How to Figure Out Your Best Plan
While some things are uncertain, most people agree that they need health insurance. And under the ACA, they face a penalty for not having it. Given this, how do you figure out the best plan for you—whether a Cadillac-like, platinum-level plan or basics-only bronze plan—and know you’ll have good access to the care and health care providers you need? Here are four considerations that will improve your likelihood of picking the best plan:
1. Evaluate your current (and future) health care needs. If you consider yourself “young and healthy” and rarely visit the doctor, a high-deductible plan with a lower premium might be the best option—for now. But you should also consider your future health care needs. For example, if you’re young, but considering starting a family soon: “What they might be interested to know is, if they are anticipating a lot of pregnancy-related visits to the doctor or ancillary care services, then how does that factor into the premium that they want to pay versus what they might be facing in a deductible or out-of-pocket costs?” says Kennedy. “If a family has children, they might evaluate differently how often they are visiting a doctor.” While you may not know whether you have a condition that would require a greater-than-average number of physician visits, she recommends consulting your existing primary care doctor to see if there are any health issues that might require an extra level of care.
2. Read the fine print: Geoff Kees Thompson, a 31–year-old single I.T. project manager who lives in Philadelphia, recently opted for a $279-a-month gold-level BlueCross BlueShield plan using HealthCare.gov after receiving a notice from the insurance broker he used that his policy did not meet minimum requirements set forth by the ACA and would therefore be cancelled. (In the fall, when HealthCare.gov launched, many insurance plans that no longer met “minimum criteria” were cancelled, and people like Geoff were given notice that they’d have to find a new plan. So that’s what he did—through Obamacare.
“What I did notice is that there were plans that had very minor differences between services with very large cost differentials,” says Thompson. By using the exchange website’s comparison tool and reading the details closely you can more easily see, for example, that one plan doesn’t cover mental health nearly as much as the other. And if you tend to utilize mental health services, a plan with a lower premium and less mental health coverage might not be your best option.
3. Factor in tax breaks and subsidies. The face-value premium price might not tell the whole story of what you end up paying. While $300 a month might seem like a lot for a gold-level health insurance plan, Kraft says it’s a lot less than that over a year when he takes into account the tax deductions he receives as an independent contractor (the net savings is about 40% off the premium price, he says). Similarly, you might also be eligible for other breaks: Working families with annual earnings between $47,100 and $94,200 are usually eligible for federal subsidies, according to a recent analysis by Families USA, a consumer advocacy group.

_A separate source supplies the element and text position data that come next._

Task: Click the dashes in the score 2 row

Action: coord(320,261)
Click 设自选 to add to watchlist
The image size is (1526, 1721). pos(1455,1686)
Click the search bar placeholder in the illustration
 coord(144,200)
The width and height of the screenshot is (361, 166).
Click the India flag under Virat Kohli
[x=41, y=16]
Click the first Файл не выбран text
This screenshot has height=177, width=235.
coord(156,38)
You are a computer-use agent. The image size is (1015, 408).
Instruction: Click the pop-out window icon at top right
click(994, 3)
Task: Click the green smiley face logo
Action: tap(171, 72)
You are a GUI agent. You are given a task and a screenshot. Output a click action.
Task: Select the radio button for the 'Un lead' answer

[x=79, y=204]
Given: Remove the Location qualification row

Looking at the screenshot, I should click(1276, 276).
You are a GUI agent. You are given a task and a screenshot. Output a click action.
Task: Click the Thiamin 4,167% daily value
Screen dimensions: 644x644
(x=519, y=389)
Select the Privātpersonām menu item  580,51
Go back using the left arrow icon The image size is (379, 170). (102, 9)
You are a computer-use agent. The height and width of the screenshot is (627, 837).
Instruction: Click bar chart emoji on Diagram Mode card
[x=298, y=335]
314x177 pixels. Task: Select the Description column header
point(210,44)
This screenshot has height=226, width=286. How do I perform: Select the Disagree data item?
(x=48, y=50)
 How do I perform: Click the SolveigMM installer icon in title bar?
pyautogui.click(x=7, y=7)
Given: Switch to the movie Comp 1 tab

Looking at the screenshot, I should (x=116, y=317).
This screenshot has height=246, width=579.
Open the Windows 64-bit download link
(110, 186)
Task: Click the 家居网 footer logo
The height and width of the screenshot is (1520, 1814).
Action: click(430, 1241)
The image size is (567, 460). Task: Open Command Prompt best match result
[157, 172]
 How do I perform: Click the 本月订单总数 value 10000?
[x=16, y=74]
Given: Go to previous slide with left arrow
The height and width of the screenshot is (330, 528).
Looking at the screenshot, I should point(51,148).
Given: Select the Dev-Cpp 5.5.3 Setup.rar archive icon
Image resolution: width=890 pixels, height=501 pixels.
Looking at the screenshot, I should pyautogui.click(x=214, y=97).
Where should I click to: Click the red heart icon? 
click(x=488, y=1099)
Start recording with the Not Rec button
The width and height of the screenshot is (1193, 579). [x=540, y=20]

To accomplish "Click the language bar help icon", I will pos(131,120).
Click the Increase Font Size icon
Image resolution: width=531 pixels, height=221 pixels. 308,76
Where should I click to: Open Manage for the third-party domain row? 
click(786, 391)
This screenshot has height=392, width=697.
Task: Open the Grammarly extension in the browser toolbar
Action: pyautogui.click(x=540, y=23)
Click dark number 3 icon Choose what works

4. See what your doctors say. Perhaps the most basic way to figure out whether your existing doctors will participate in your network is actually calling and asking where they stand in terms of insurance-network participation for your particular carrier.
“Patients shopping for insurance on the exchanges don’t necessarily have access to provider directories, so they can’t see if their physicians are in or out of these networks,” says Gilberg. “One thing we would encourage them to do is to call physician practices directly to verify whether or not they will accept these new exchange-sold insurance products.”